Pretty delphinium - all gone now. Big rain last night killed many of the older flowers.
Foxglove - all gone now.
This pink ecineachea is blooming, and survived the rain.
This regular old purple variety is about to bloom. Ecineachea has interesting shapes, even pre-bloom.
Lily, also recently deceased. They are such fragile flowers, even at the best of times.
White cosmos. Very pretty. At moment, I think it's my favourite annual, in all of it's colours.

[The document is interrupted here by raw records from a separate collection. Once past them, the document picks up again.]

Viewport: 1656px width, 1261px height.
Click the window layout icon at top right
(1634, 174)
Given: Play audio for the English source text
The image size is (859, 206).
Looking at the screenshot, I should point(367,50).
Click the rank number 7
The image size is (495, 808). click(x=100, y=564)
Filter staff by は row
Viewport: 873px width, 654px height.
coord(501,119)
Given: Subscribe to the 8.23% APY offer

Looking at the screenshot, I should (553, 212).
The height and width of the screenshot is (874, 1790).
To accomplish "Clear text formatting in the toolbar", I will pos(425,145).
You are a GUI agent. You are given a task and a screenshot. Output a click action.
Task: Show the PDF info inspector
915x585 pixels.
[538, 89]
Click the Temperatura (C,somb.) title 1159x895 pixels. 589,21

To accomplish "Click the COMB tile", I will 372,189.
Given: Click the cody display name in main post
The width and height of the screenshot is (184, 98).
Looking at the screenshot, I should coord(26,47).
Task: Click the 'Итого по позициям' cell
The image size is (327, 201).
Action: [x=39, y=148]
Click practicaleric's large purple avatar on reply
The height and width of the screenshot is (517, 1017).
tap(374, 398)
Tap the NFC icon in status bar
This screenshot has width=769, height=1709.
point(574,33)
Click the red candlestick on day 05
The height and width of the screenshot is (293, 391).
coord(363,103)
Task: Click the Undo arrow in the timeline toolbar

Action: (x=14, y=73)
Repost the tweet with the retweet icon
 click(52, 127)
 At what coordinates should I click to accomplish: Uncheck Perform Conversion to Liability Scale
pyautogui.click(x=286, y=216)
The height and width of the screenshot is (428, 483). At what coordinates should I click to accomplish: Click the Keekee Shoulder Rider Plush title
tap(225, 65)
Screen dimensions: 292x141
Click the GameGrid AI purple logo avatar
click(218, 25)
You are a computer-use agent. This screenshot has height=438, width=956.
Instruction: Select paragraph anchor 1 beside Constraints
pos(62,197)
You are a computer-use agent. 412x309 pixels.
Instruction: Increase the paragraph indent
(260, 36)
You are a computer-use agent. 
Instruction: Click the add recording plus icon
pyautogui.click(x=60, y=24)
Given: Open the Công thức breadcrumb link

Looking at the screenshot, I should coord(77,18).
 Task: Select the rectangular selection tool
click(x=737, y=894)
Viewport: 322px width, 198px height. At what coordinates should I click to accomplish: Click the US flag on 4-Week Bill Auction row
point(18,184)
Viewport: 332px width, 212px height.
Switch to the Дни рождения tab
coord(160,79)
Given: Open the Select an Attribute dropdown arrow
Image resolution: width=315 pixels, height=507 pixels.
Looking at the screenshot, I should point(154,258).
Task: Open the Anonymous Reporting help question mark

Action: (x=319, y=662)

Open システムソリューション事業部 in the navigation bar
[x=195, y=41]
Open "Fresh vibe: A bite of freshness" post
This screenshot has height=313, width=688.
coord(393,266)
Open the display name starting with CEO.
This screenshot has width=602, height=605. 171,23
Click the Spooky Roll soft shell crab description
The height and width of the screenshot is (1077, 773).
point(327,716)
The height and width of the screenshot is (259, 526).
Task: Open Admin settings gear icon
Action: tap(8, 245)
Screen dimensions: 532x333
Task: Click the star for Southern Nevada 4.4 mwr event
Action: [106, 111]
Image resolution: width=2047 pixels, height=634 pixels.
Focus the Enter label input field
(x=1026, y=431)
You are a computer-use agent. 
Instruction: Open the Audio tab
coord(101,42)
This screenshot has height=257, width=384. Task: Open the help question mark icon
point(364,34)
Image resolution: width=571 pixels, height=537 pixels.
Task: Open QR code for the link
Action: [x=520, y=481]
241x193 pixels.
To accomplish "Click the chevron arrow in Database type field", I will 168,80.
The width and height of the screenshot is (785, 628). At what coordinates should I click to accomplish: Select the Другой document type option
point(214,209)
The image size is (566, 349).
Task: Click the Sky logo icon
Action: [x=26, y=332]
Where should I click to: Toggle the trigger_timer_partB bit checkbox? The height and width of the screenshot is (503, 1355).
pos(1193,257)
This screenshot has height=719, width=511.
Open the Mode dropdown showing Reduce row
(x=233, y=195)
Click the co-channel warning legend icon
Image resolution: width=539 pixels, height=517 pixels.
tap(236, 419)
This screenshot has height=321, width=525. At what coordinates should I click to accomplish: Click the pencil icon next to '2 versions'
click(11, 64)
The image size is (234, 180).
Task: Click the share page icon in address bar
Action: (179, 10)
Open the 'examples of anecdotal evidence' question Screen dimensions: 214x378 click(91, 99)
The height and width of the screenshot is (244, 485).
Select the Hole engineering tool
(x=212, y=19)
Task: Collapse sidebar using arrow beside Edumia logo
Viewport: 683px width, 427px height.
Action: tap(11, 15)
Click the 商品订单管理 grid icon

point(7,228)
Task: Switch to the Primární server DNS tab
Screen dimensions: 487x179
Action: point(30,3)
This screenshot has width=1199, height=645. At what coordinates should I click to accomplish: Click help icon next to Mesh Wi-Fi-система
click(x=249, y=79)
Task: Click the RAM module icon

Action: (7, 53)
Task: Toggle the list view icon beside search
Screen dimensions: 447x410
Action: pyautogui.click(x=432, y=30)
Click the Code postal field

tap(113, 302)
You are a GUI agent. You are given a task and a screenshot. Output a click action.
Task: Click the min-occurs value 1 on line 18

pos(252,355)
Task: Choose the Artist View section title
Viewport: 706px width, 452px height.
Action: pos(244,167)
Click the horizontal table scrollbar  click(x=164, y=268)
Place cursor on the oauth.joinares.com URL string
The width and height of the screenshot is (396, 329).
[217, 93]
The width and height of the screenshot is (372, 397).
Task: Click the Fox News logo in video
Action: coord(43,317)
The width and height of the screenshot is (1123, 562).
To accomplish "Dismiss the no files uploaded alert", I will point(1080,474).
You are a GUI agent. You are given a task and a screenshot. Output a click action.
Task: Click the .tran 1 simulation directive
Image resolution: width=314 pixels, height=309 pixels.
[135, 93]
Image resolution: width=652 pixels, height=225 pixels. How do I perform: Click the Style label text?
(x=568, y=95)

What I did with my most recent weekend - dyeing woolstuffs with natural dyes. I invited a few friends over - Nina and Vandy. We used madder roots, madder plant tops, ladies' bedstraw, alkanet root, and two different dyebaths from woad leaves - all from my own garden!
We were busy!
Darrell brought us this tripod to hang our dye pots on. That's the madder tops and alkanet roots in those two pots. Their colours turned out somewhat disappointing so I have no pictures of their end result. Both the alkanet and the madder tops gave us a distinctly boring beige.
The woad results were mixed. I've never used woad before but it has such an air of complex mystery that even this little tiny bit of blue was exciting, but it was such a tiny bit that it was a bit disappointing too. I think I just didn't have enough woad leaves, or abundantly healthy plants to clip from, to produce enough pigment for the really exciting results.
Although, it's interesting..... this secondary colour from the leaves turned out quite nicely. It's bang on the results one is supposed to get from a secondary dye bath from the woad leaves - a pretty peach.
And madder is always a show-stopper. There are so many different ways you can use madder to get different results. For that straight up WOW of watching wool turn a different colour - just harvest roots that are at least three years old, rinse them well, chop them up......
.....throw them in water and simmer and add your wool stuff and simmmer.....
.......and watch that magic! Bright orangey red!
Karen
1 comment:
That pale blue is close to what I had the first time I tried woad with only a few leaves. That madder colour though is quite incredible and even better than you grew it yourself.
You take love photos of your plants. This rain has made my garden start to grow wildly and somewhat uncontrolled. Not nearly as pretty as yours.